• [Goal] Count the lines in the items below that contain the string "height", treating case as significant. Reply with the number only.

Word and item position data
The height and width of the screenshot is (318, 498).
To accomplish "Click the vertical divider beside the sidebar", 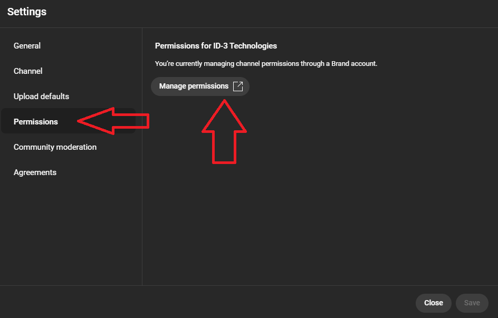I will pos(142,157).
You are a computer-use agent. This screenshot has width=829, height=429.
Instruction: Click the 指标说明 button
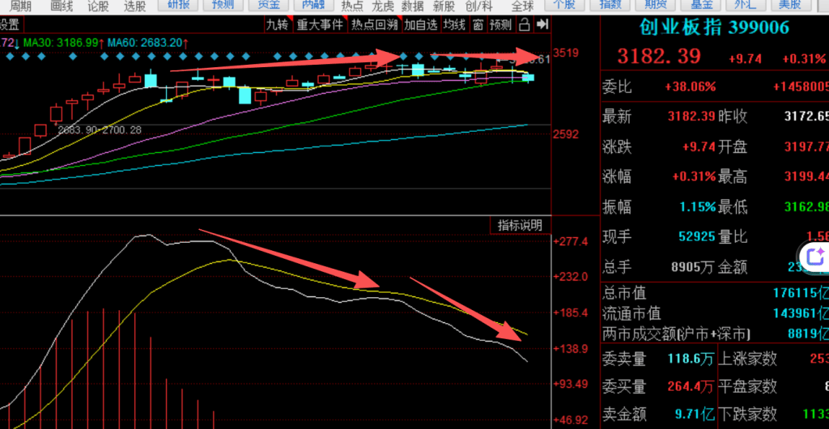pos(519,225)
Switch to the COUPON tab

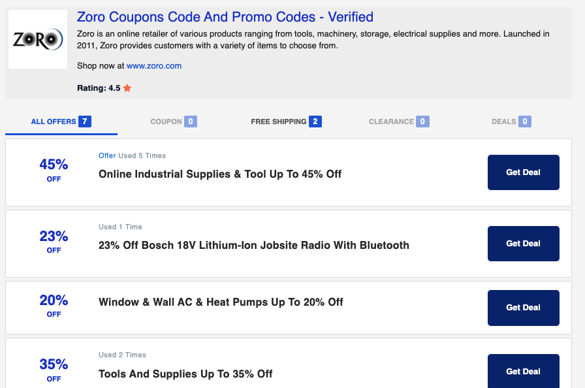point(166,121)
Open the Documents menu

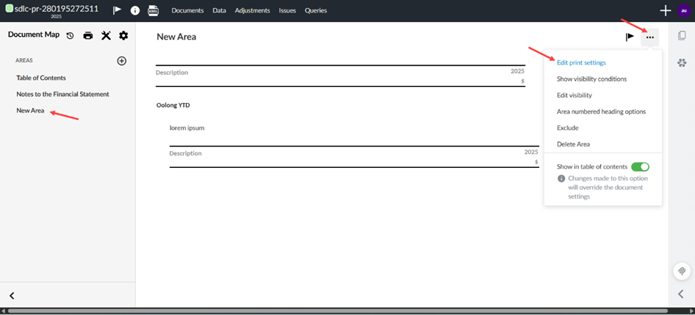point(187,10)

• [Result for this task] 2